Where things are and where the text sits
======

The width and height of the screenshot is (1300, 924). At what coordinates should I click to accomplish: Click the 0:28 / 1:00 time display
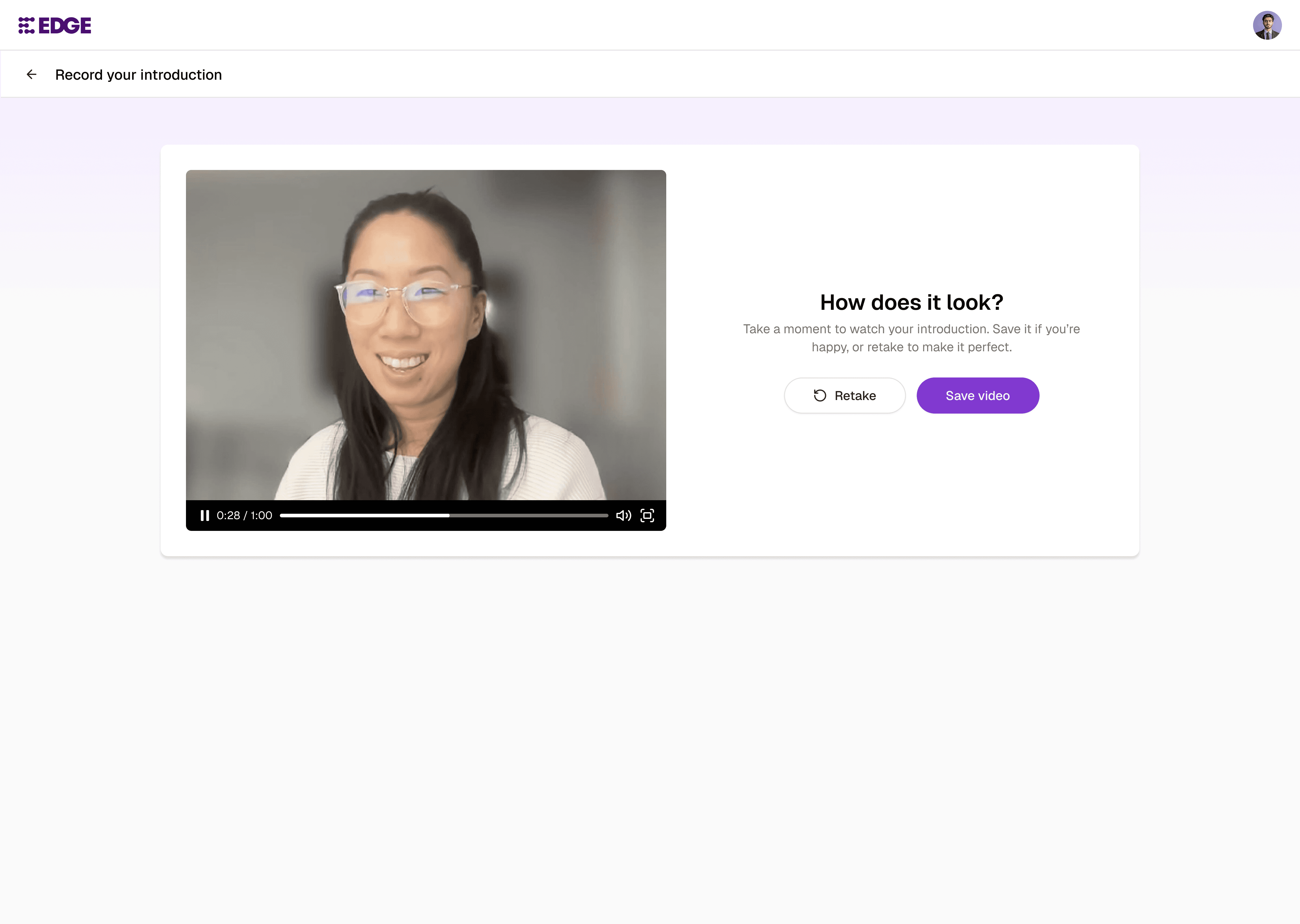tap(244, 516)
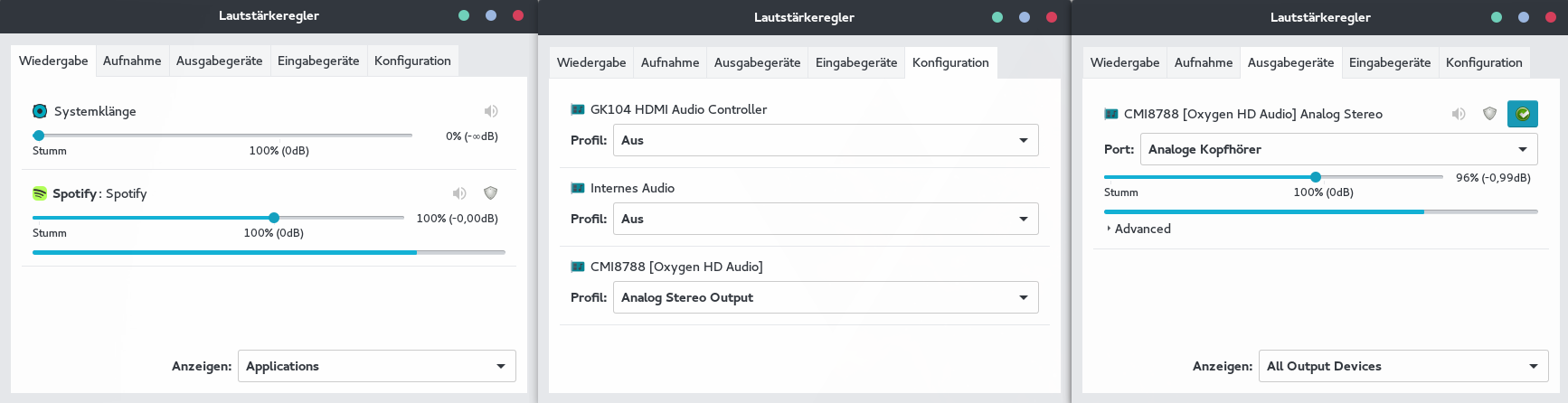Open the Anzeigen dropdown showing All Output Devices
Image resolution: width=1568 pixels, height=403 pixels.
pyautogui.click(x=1403, y=366)
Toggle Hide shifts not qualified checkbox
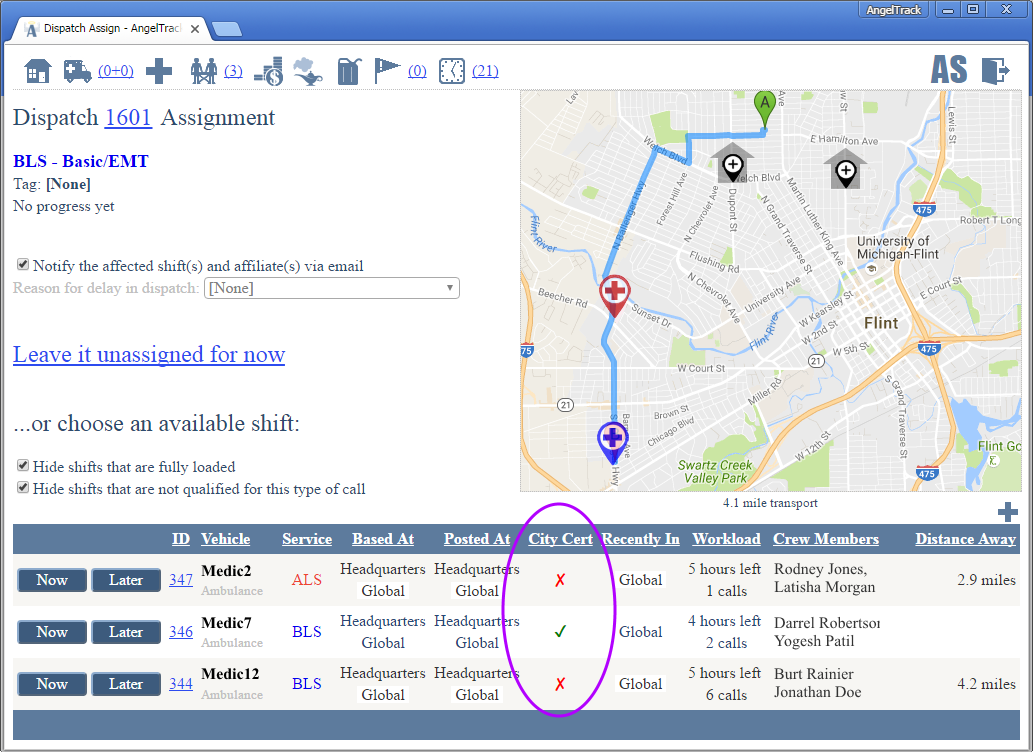 (22, 488)
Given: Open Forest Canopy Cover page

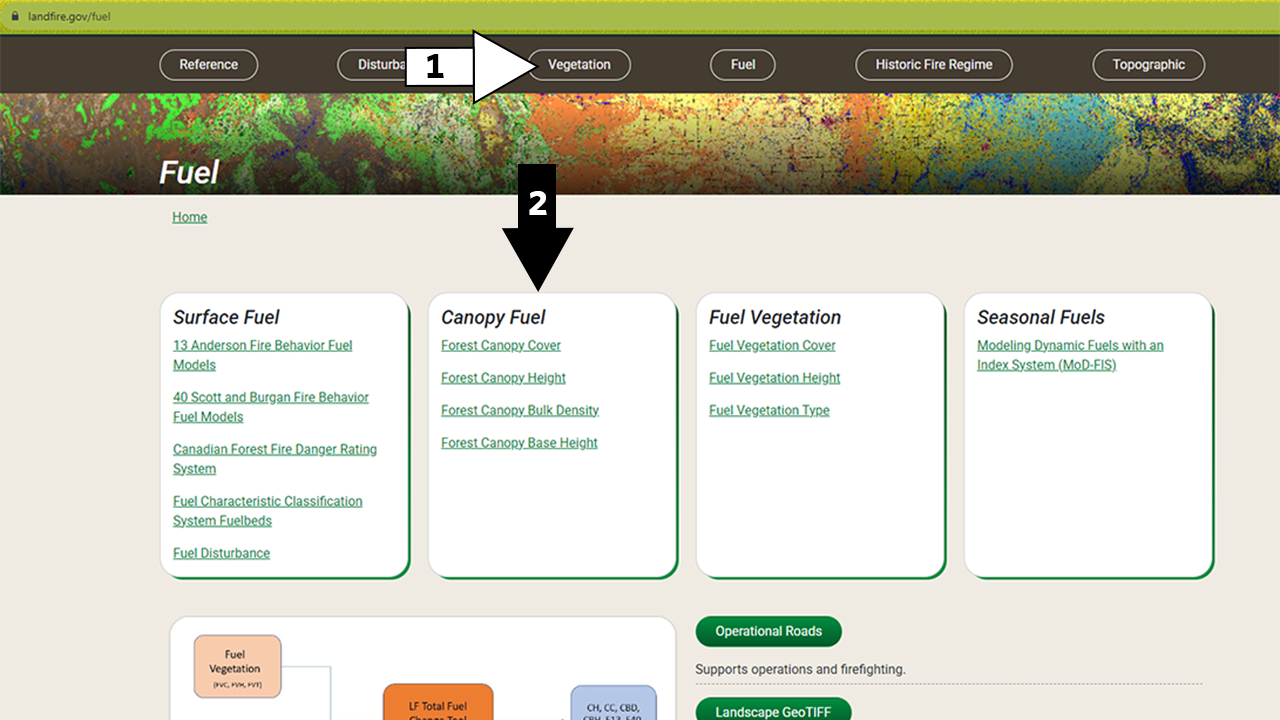Looking at the screenshot, I should click(x=500, y=345).
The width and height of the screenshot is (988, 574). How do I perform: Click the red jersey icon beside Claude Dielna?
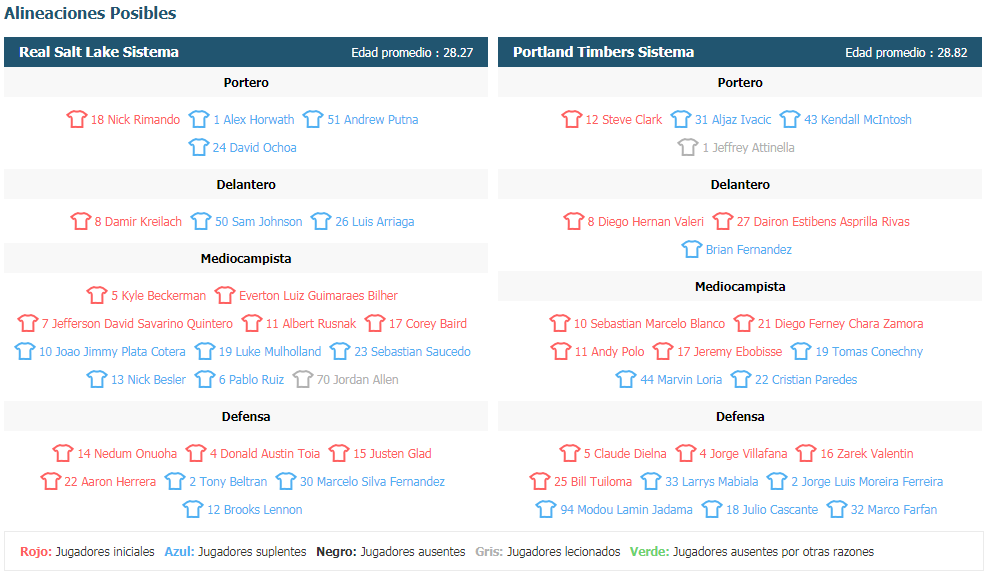coord(570,454)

======

Turn the lines above into a JSON list of strings, with one string for each line and no blank lines. Leave the pictures out.

[
  "The width and height of the screenshot is (1300, 924). At what coordinates should I click to accomplish: Click the 0:28 / 1:00 time display",
  "tap(244, 516)",
  "Open the Anzeigen dropdown showing All Output Devices",
  "Image resolution: width=1568 pixels, height=403 pixels.",
  "pyautogui.click(x=1403, y=366)",
  "Toggle Hide shifts not qualified checkbox",
  " (22, 488)",
  "Given: Open Forest Canopy Cover page",
  "Looking at the screenshot, I should click(x=500, y=345).",
  "The width and height of the screenshot is (988, 574). How do I perform: Click the red jersey icon beside Claude Dielna?",
  "coord(570,454)"
]